It is common to utilize downhole wellbore equipment with baffles containing seats for use in operating of the equipment. For example, well formations that contain hydrocarbons are sometimes non-homogeneous in their composition along the length of wellbores that extend into such formations. It is sometimes desirable to treat and/or otherwise manage the formation and/or the wellbore differently in response to the differing formation composition. Some wellbore servicing systems and methods allow such treatment, referred to by some as zonal isolation treatments. In these systems, zones can be treated separately.
In some treatment methods a plurality of spaced tools are installed in a well and selectively operated. For example, in some well treatment systems a plurality of sleeve valves are installed in the well and opened in sequence starting with the bottom most valve. Once treatment through the bottom most valve is completed, the next higher up valve is opened and treatment performed through that valve.
In obturator actuated systems, an obturator is transported down the wellbore to engage a downhole well tool. The terms, “up”, “upward”, “down” and “downward”, when used to refer to the direction in the well bore without regard to the orientation of the well bore. Up, upward and up hole refer to the direction toward the well head. Down, downward, and down hole refer to a direction away from the well head. In these systems, each downhole well tool typically includes a metallic baffle containing seat to seal against the obturator and activate the tool.
It is common to perform fracturing formation treatments using multiple sleeve valves spaced along the well. Fracturing necessarily involves pumping large quantities of abrasive materials called proppants at high pressures and high flow rates into the well and through the baffles in these valves. As a frac treatment material flow through the valves their baffles are subject to erosion damage. The potential damage can be more severe when the upper valves in a wellbore are subjected to erosion effects of multiple frac operations accounted with the lower valves.
Accordingly, there exists a need for erosion resistant for use in systems and methods for treating multiple zones of a wellbore.
Disclosed herein are wellbore tool baffles for use in abrasive wellbore servicing systems and methods. In the disclosed example the baffle is armored against erosion damage from materials flowing through the tool.

§ Given data
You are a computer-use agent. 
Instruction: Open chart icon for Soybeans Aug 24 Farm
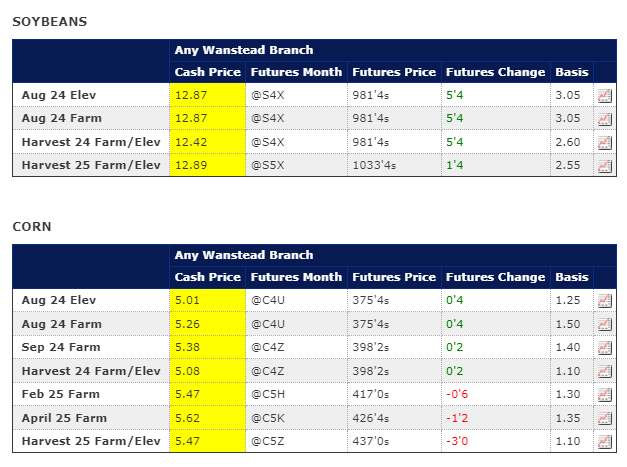point(604,118)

§ Problem details
Answer these questions about the wellbore baffle text above:
1. In the well treatment systems described, which sleeve valve is opened first?
2. What direction do "up", "upward" and "up hole" refer to?
3. What are the abrasive materials pumped during fracturing called?

§ Output for this task
1. The bottom most valve is opened first.
2. They refer to the direction toward the well head.
3. They are called proppants.